Latest Security Bulletins — The five most recent Arctic Wolf Research team Security Bulletins about Common Vulnerabilities and Exposures (CVEs) that are present in your environment. An indicator displays when a bulletin is less than seven days old. The bulletins are sorted by release date with the most recent at the top. It also lists the CVEs and risk counts that are associated with the bulletins. Use this information to understand which assets are impacted and prioritize remediation efforts. Click View All to view all Security Bulletins on the Threat Intelligence page. For more information about bulletin details, see View threat intelligence.The widget includes these columns:

• Threat Level — The severity of the bulletin. Options include: Low, Medium, High, and Critical.

• Title — The bulletin name and the date that the bulletin was published. Click a title to view details about the bulletin.

• Risks — The number of Unresolved risks in your environment associated with the CVEs in the bulletin. Click the number to view more details about each risk instance on the Risks page. The risks are filtered by the CVEs associated with the bulletin. If needed, share this filtered view link with your remediation support team or export the list of risks to a CSV file.

• CVEs — Links to any known Common Vulnerabilities and Exposures (CVEs) that the risk is part of. If multiple CVE links are provided, the primary CVE is first.

Top Risks by Asset Category — The number of risks in each of the top eight categories, with the most critical risks listed first, followed by high, medium, and then low. If the count of risks in asset categories is the same, they are listed alphabetically. Click a color segment in a bar to view unresolved risks filtered by Asset Category, Risk Severity, and First Detected Time on the Risks page. To change the timeframe, click , and then select Last 7 days, Last 30 days, Last 90 days, or Last 120 days. Click View All to view all risks that match the data filter on the Risks page. The bars group risks by severity and you can click a bar section to view more detail about the risks on the Risks page:

• Low (grey) — Wait to remediate the risk until higher-priority tasks are complete. The assets are unlikely targets for malicious activity or have negligible negative impact if compromised.

• Medium (yellow) — Monitor for risk escalation. The assets have a moderate negative impact if compromised.

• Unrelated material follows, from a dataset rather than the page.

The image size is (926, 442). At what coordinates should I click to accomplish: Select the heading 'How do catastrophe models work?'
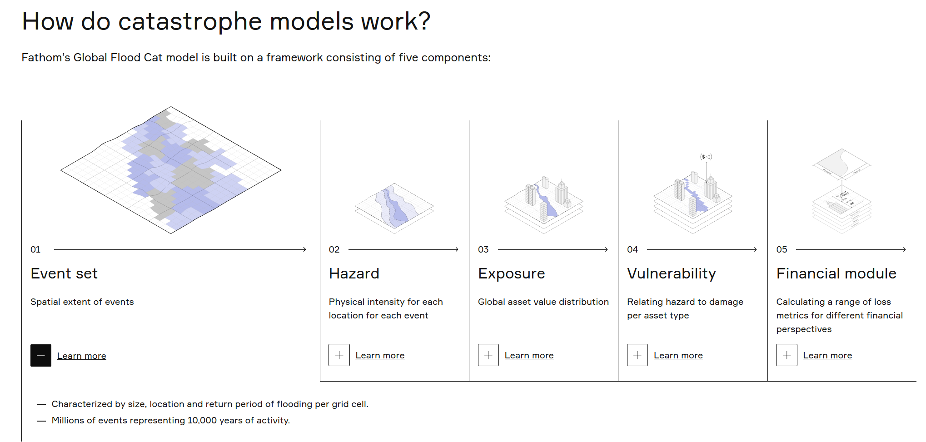pos(226,21)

• High (orange) — Isolate and limit asset use until the risk is remediated. The assets have short-term compensating controls available or are interconnected with external systems.

• Critical (red) — Remediate the risk immediately. The assets are essential to your operation or are likely targets for malicious activity.

Risks by Source — The number of unresolved risks identified by Agent, IVA, and EVA within the specified time based on the date and time that a risk was first detected. It only includes risks that have a Status of Unresolved and a State that is not Accepted or False Positive. To change the timeframe, click , and then select Last 7 days, Last 30 days, Last 90 days, or Last 120 days. Click View All to view all risks that match the data filter on the Risks page. Click the number in the middle of the pie chart to view more detail about these risks on the Risks page. The pie charts group risks by severity and you can click any pie slice to view more detail about the risks on the Risks page:

• Low (grey) — Wait to remediate the risk until higher-priority tasks are complete. The assets are unlikely targets for malicious activity or have negligible negative impact if compromised.

• Medium (yellow) — Monitor for risk escalation. The assets have a moderate negative impact if compromised.

• High (orange) — Isolate and limit asset use until the risk is remediated. The assets have short-term compensating controls available or are interconnected with external systems.

• Critical (red) — Remediate the risk immediately. The assets are essential to your operation or are likely targets for malicious activity.